To be honest unleashing lions on your enemies seems less dumb that just bringing them along as pets…
How do the lions tell which people to eat?
I’d assume training. Might make great terror weapons–if you’ve already broken the line sic the lions on them, those soldiers not already running might just decide it was a good idea.
If I was a low level Lannister grunt, I’d be a little nervous about those lion cages being opened, seeing as how I’d probably have enemy blood on me and all.
Using lions as war weapons would be crazy. You can do it with horses and elephants because they’re very trainable and a rider controls them. But you’re not going to get a lion to be a useful weapon of war.
It’s a status symbol / intimidation. The idea being that if your army is powerful enough that they can spare the resources to carry around exotic animals as a mascot, that’s pretty intimidating.
That’s what the Lannister yarn-archers are for. Shoot balls of yarn into the enemy ranks, and then loose the lions.
Yeah, this. The Lannisters are unspeakably wealthy; bringing caged wild animals that serve no practical purpose just to show off is a major flex for them.

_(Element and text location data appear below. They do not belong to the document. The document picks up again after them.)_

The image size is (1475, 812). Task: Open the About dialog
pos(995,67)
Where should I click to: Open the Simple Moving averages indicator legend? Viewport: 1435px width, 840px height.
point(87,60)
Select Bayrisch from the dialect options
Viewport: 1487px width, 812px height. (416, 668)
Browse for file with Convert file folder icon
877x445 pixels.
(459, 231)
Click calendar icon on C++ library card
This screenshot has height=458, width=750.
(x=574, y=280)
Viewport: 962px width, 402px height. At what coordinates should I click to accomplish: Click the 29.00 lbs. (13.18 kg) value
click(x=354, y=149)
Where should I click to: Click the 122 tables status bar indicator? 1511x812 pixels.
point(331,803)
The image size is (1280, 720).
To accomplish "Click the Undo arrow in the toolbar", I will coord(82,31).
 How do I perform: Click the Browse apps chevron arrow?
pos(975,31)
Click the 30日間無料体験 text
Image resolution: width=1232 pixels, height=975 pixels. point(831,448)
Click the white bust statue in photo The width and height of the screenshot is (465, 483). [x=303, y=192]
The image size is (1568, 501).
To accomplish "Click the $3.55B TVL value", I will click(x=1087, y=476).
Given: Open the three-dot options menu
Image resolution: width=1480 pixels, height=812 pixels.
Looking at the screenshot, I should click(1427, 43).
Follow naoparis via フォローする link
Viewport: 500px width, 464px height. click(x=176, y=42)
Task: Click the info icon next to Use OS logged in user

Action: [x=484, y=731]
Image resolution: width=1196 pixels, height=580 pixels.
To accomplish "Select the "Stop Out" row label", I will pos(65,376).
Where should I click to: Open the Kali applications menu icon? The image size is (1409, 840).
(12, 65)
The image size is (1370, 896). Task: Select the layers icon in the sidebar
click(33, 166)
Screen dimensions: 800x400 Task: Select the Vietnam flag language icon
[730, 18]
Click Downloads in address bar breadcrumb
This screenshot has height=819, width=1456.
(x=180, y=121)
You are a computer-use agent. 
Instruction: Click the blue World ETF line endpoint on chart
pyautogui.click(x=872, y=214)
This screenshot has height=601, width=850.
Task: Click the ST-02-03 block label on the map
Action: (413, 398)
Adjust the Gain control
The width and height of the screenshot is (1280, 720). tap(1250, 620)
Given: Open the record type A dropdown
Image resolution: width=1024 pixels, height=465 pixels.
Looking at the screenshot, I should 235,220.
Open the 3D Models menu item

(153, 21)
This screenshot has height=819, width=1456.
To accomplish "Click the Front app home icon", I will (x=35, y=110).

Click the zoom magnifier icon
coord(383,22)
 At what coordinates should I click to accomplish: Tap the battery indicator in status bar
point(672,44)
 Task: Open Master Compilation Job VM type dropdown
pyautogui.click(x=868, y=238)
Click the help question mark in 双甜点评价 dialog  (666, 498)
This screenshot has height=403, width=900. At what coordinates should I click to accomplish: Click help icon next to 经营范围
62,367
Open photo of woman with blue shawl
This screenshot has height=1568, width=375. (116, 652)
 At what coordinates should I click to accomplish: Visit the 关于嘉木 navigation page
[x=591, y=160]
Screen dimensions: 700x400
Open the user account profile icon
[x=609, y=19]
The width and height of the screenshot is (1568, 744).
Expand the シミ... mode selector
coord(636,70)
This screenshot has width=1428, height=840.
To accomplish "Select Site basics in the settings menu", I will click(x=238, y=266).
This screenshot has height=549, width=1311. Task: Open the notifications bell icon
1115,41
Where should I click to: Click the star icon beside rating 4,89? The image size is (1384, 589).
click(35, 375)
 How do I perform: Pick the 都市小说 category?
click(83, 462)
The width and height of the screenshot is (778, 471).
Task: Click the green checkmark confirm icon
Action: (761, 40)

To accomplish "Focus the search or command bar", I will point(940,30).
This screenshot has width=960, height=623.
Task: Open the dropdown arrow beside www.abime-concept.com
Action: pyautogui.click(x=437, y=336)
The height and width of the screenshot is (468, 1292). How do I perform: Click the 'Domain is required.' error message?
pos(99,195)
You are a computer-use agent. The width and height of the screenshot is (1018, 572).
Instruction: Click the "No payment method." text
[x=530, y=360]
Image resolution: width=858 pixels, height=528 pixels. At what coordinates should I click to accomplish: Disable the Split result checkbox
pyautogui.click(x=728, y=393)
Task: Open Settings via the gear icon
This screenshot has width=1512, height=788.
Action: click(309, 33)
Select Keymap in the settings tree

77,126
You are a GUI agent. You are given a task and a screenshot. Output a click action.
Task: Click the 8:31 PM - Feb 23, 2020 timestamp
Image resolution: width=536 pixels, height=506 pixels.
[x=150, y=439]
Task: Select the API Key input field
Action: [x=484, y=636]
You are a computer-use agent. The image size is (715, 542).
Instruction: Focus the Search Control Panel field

Of course, that’s how they want to portray things. In actuality, it is implied that the castle they’ll be garrisoning will be feeding them (and their lions) as guests. So in fact, the Lannisters are throwing around other people’s money and resources rather than their own.
HBO and the show’s creators would be glad to turn ONE book into ten seasons, if they thought they could get away with it. Sssttttrrretch it out!
I don’t think they’re getting away with it. But of course it can be done: with the aforementioned Tolkien books, each of the Lord of the Rings books got one movie. When they became huge successes, the one slim volume that preceded the trilogy became three movies—which did very well indeed, financially. (Even though reviews were mixed.)
So it’s understandable that Martin and his producers figured they’d go for the gold. Sssstrrretch!!
In re “Smallfolk”—I don’t think this is the episode that fans of the show would recommend in order to convince someone to give the series a try. Too many characters had to carry the stupid ball in order to make the plot go. (Really, the Hightowers are too dimwitted, in the absence of Otto, to realize that letting the city-folk starve is a rather bad idea???)